Finding out whether a string is numeric or not
How can we check if a string is made up of numbers only. I am taking out a substring from a string and want to check if it is a numeric substring or not.
NSString *newString = [myString substringWithRange:NSMakeRange(2,3)];
Here's one way that doesn't rely on the limited precision of attempting to parse the string as a number:
NSCharacterSet* notDigits = [[NSCharacterSet decimalDigitCharacterSet] invertedSet];
if ([newString rangeOfCharacterFromSet:notDigits].location == NSNotFound)
{
// newString consists only of the digits 0 through 9
}
See +[NSCharacterSet decimalDigitCharacterSet]

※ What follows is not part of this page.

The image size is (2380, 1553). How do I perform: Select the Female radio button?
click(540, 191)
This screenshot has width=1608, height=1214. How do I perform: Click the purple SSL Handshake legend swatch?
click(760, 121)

and -[NSString rangeOfCharacterFromSet:]
.
I'd suggest using the numberFromString:
method from the NSNumberFormatter class, as if the number is not valid, it will return nil; otherwise, it will return you an NSNumber.
NSNumberFormatter *nf = [[[NSNumberFormatter alloc] init] autorelease];
BOOL isDecimal = [nf numberFromString:newString] != nil;
Validate by regular expression, by pattern "^[0-9]+$"
, with following method -validateString:withPattern:
.
[self validateString:"12345" withPattern:"^[0-9]+$"];
- If "123.123" is considered
- With pattern
"^[0-9]+(.{1}[0-9]+)?$"
- With pattern
- If exactly 4 digit numbers, without
"."
.- With pattern
"^[0-9]{4}$"
.
- With pattern
- If digit numbers without
"."
, and the length is between 2 ~ 5.- With pattern
"^[0-9]{2,5}$"
.
- With pattern
- With minus sign:
"^-?\d+$"
The regular expression can be checked in the online web site.
The helper function is as following.
// Validate the input string with the given pattern and
// return the result as a boolean
- (BOOL)validateString:(NSString *)string withPattern:(NSString *)pattern
{
NSError *error = nil;
NSRegularExpression *regex = [NSRegularExpression regularExpressionWithPattern:pattern options:NSRegularExpressionCaseInsensitive error:&error];
NSAssert(regex, @"Unable to create regular expression");
NSRange textRange = NSMakeRange(0, string.length);
NSRange matchRange = [regex rangeOfFirstMatchInString:string options:NSMatchingReportProgress range:textRange];
BOOL didValidate = NO;
// Did we find a matching range
if (matchRange.location != NSNotFound)
didValidate = YES;
return didValidate;
}
Swift 3 version:
Test in playground.
import UIKit
import Foundation
func validate(_ str: String, pattern: String) -> Bool {
if let range = str.range(of: pattern, options: .regularExpression) {
let result = str.substring(with: range)
print(result)
return true
}
return false
}
let a = validate("123", pattern: "^-?[0-9]+")
print(a)
You could create an NSScanner and simply scan the string:
NSDecimal decimalValue;
NSScanner *sc = [NSScanner scannerWithString:newString];
[sc scanDecimal:&decimalValue];
BOOL isDecimal = [sc isAtEnd];
Check out NSScanner's documentation for more methods to choose from.
I think the easiest way to check that every character within a given string is numeric is probably:
NSString *trimmedString = [newString stringByTrimmingCharactersInSet:[NSCharacterSet decimalDigitCharacterSet]];
if([trimmedString length])
{
NSLog(@"some characters outside of the decimal character set found");
}
else
{
NSLog(@"all characters were in the decimal character set");
}
Use one of the other NSCharacterSet factory methods if you want complete control over acceptable characters.